Saved data entries
┄┄┄┄┄┄┄┄┄┄
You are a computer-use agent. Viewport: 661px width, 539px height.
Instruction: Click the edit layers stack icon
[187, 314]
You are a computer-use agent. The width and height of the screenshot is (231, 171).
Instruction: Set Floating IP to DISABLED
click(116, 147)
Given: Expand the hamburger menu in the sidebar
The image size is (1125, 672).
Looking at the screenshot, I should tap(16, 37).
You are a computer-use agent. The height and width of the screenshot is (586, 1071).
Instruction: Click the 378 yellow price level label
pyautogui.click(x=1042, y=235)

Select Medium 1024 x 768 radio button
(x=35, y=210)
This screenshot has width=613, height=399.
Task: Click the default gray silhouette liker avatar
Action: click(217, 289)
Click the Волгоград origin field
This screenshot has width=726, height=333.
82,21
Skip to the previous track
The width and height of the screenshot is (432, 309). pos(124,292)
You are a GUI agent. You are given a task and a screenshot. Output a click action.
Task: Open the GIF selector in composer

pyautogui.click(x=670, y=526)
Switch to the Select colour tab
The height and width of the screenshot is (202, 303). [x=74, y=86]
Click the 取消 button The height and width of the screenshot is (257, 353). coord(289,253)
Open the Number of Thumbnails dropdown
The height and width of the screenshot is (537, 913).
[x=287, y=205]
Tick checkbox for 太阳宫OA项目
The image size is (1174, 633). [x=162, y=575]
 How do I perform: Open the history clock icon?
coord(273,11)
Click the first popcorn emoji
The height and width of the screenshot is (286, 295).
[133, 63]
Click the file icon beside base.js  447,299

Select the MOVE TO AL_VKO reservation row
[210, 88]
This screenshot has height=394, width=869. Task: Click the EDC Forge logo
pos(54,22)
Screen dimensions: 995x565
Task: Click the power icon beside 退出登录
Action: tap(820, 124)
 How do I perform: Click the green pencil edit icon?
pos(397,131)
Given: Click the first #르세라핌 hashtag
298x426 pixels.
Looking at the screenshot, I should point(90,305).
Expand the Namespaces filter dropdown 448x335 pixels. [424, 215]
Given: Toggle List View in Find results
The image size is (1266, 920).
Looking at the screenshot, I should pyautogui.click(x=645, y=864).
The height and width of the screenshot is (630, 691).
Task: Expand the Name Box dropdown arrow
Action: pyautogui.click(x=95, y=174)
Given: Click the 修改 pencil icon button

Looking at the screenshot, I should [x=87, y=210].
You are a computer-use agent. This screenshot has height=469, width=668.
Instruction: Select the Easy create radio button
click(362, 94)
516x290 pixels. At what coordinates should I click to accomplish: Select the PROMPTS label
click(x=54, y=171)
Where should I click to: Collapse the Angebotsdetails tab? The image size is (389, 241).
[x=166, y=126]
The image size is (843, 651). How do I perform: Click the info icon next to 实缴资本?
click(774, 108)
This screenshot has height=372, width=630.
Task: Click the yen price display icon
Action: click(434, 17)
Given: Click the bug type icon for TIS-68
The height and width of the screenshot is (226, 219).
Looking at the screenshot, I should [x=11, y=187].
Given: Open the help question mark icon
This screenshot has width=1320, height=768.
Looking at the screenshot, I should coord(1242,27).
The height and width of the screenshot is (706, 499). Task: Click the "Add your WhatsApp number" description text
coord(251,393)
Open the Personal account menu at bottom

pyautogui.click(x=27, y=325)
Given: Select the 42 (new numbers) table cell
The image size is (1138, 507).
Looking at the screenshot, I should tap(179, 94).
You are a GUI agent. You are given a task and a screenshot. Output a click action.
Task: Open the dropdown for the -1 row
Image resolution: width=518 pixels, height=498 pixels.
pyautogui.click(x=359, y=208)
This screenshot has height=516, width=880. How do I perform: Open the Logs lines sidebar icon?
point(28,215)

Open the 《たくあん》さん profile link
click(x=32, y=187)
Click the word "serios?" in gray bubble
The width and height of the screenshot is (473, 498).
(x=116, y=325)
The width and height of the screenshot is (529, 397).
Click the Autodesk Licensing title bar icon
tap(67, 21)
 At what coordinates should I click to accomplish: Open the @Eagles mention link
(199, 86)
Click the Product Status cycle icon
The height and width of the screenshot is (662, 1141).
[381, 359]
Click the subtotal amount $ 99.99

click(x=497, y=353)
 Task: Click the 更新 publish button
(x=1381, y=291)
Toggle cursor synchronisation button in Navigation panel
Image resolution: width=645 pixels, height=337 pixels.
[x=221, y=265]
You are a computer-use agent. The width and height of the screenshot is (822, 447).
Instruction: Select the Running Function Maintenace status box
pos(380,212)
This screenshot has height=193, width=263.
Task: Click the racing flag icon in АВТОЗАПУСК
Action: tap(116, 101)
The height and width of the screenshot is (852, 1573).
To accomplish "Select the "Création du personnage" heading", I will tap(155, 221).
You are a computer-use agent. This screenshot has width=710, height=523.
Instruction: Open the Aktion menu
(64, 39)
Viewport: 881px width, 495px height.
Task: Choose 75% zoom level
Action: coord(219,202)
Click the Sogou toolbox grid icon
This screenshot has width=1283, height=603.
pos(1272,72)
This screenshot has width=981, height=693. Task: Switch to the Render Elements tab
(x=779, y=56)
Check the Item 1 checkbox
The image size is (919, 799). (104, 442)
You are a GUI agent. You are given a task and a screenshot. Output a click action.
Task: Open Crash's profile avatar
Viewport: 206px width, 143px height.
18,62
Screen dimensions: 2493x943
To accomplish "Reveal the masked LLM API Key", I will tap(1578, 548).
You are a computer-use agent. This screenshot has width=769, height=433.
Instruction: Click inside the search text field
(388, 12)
┄┄┄┄┄┄┄┄┄┄
* _REQUIRED WORK_:
Tally the lines in these entries that have the string "will" in them, then answer with the count and nothing else.

* _SOLUTION FOR THIS EXERCISE_:
2